ANTLR - 基本语法包括意外字符?

发布于 2024-08-20 11:57:09 字数 793 浏览 3 评论 0原文

我有一个非常简单的 ANTLR 语法,我正在尝试让它工作,但目前惨败。非常感谢对此的一些指示...

root    :   (keyword|ignore)*;
keyword :    KEYWORD;
ignore  :    IGNORE;

KEYWORD : ABBRV|WORD;   

fragment WORD : ALPHA+;
fragment ALPHA : 'a'..'z'|'A'..'Z';
fragment ABBRV : WORD?('.'WORD);

IGNORE  : .{ Skip(); };

通过以下测试输入:

"some ASP.NET and .NET stuff. that work."

我想要一棵树,它只是关键字节点的列表,

"some", "ASP.NET", "and", ".NET", "stuff", "that", "work"

此刻我得到

"some", "ASP.NET", "and", ".NET", "stuff. that",

(由于某种原因“.”出现在最后一个关键字中,并且 then ,它会错过“工作”

如果我将 ABBRV 子句更改为

fragment ABBRV : ('.'WORD);

,但我会分别获得关键字(asp)和关键字(.net),但我需要它们作为单个标记,

您可以提供的任何帮助都会很大 。赞赏。

I've got a really simple ANTLR grammar that I'm trying to get working, but failing miserably at the moment. Would really appreciate some pointers on this...

root    :   (keyword|ignore)*;
keyword :    KEYWORD;
ignore  :    IGNORE;

KEYWORD : ABBRV|WORD;   

fragment WORD : ALPHA+;
fragment ALPHA : 'a'..'z'|'A'..'Z';
fragment ABBRV : WORD?('.'WORD);

IGNORE  : .{ Skip(); };

With the following test input:

"some ASP.NET and .NET stuff. that work."

I'm wanting a tree that is just a list of keyword nodes,

"some", "ASP.NET", "and", ".NET", "stuff", "that", "work"

At the moment I get

"some", "ASP.NET", "and", ".NET", "stuff. that",

(for some reason "." appears within the last keyword, and it misses "work"

If I change the ABBRV clause to

fragment ABBRV : ('.'WORD);

then that works fine, but I get keyword (asp) and keyword (.net) - seperately - but I need them as a single token.

Any help you can give would be much appreciated.
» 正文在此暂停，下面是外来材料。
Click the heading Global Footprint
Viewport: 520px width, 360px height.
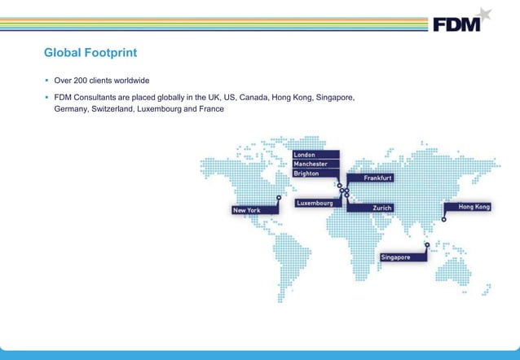(90, 54)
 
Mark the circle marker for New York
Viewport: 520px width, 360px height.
(279, 196)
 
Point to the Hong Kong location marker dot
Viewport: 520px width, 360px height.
(444, 219)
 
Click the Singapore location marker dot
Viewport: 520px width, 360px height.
(427, 244)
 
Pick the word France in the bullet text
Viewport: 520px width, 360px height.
(210, 109)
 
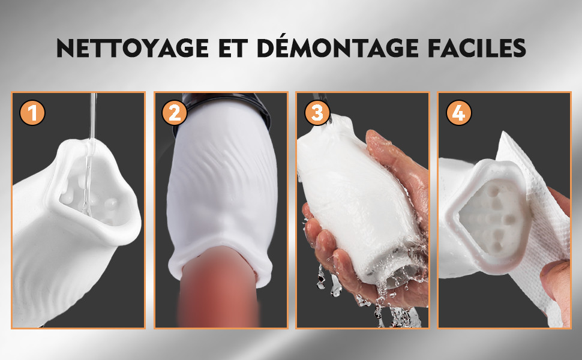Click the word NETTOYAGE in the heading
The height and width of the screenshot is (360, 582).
[x=133, y=48]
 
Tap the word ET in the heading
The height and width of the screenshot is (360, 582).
[x=233, y=48]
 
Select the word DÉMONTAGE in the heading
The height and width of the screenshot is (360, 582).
[x=338, y=47]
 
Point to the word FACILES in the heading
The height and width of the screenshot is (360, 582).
[x=477, y=48]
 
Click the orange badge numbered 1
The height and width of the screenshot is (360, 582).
[x=32, y=113]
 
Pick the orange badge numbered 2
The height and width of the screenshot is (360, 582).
[x=175, y=113]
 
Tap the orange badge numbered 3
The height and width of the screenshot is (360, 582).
[x=317, y=113]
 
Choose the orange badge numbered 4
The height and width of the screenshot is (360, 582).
[x=459, y=113]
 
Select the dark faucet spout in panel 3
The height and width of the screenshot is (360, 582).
[x=322, y=102]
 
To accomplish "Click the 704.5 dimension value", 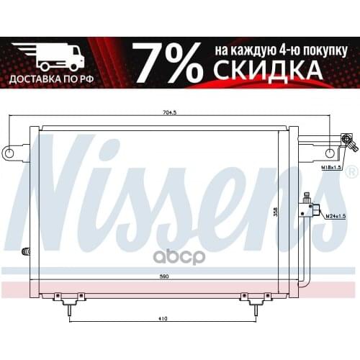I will [170, 113].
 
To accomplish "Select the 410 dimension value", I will [163, 318].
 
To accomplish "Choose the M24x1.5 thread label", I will [336, 215].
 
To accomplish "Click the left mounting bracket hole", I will [9, 153].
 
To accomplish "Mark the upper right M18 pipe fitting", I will [348, 141].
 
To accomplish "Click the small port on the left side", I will [27, 251].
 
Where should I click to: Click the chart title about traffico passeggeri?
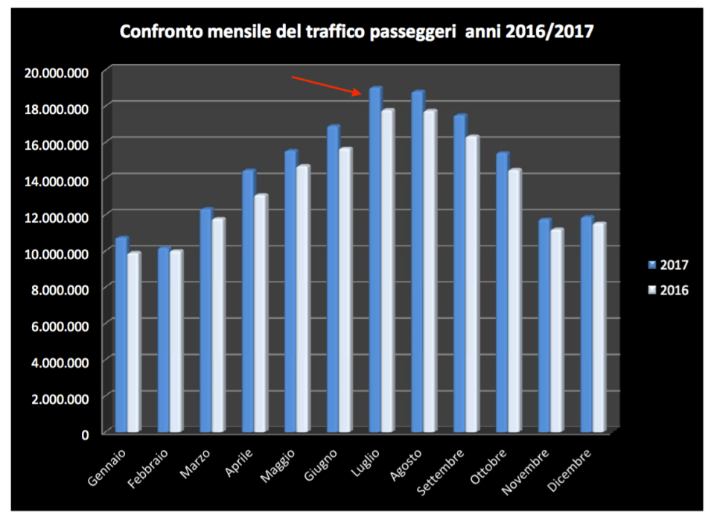pos(357,32)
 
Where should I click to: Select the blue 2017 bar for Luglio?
pos(374,261)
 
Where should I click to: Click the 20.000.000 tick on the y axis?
pos(57,72)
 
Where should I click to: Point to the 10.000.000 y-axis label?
pos(57,253)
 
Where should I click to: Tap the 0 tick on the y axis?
pos(86,434)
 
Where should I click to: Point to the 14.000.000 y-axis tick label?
pos(57,181)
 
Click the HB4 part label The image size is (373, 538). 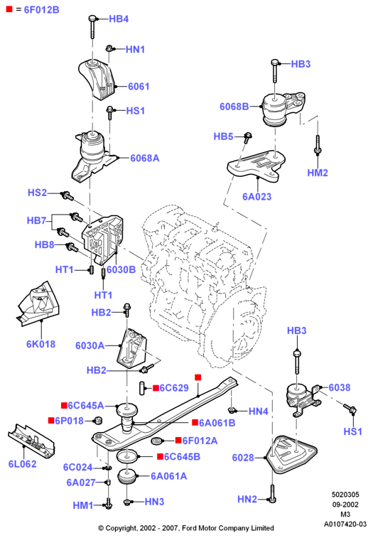pyautogui.click(x=119, y=19)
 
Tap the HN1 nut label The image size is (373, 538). pyautogui.click(x=135, y=50)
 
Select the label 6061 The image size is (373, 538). pyautogui.click(x=139, y=87)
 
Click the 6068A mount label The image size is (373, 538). pyautogui.click(x=145, y=158)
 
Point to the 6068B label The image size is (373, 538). pyautogui.click(x=234, y=107)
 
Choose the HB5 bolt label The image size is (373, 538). pyautogui.click(x=223, y=136)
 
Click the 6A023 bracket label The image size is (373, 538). pyautogui.click(x=257, y=197)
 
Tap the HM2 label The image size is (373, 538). pyautogui.click(x=318, y=173)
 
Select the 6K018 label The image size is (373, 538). pyautogui.click(x=40, y=344)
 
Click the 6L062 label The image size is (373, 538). pyautogui.click(x=22, y=464)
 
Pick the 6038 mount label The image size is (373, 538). pyautogui.click(x=340, y=387)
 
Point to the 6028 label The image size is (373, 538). pyautogui.click(x=243, y=458)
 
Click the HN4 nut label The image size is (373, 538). pyautogui.click(x=258, y=411)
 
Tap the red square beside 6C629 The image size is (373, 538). pyautogui.click(x=156, y=388)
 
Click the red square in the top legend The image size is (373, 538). pyautogui.click(x=9, y=9)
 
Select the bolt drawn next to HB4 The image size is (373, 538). pyautogui.click(x=92, y=26)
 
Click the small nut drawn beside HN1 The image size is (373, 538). pyautogui.click(x=109, y=48)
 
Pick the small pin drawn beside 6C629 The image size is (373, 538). pyautogui.click(x=141, y=388)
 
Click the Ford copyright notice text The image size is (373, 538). pyautogui.click(x=186, y=528)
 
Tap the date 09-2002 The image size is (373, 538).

如果你对这篇内容有疑问,欢迎到本站社区发帖提问 参与讨论,获取更多帮助,或者扫码二维码加入 Web 技术交流群。

扫码二维码加入Web技术交流群

发布评论

需要 登录 才能够评论, 你可以免费 注册 一个本站的账号。

评论(2

从此见与不见 2024-08-27 11:57:09

有几件事,首先,您的忽略解析器规则永远不会被触发,甚至不必出现在这个语法中(也排除在根规则之外)。当然,由于您正在调试并且具有忽略规则,因此测试更容易(通过删除 IGNORE 词法分析器规则中的skip();)。

现在解释测试数据,因为没有一个词法分析器标记只匹配 WORD '.'由于文本后面的句点,测试数据的结尾被忽略。如果您在“work”和句点之间放置一个空格,那么最后一个单词将出现,而句点将不会出现,这就是您想要的。词法分析器不知道如何处理“工作”。当它结束时。如果您在末尾添加另一个单词(在句点和新单词之间添加一个空格),则为“work”。是作为一个 IGNORE 标记从词法分析器规则传递的。我本以为这个词会被传递,并且句点应该只在 IGNORE 标记中。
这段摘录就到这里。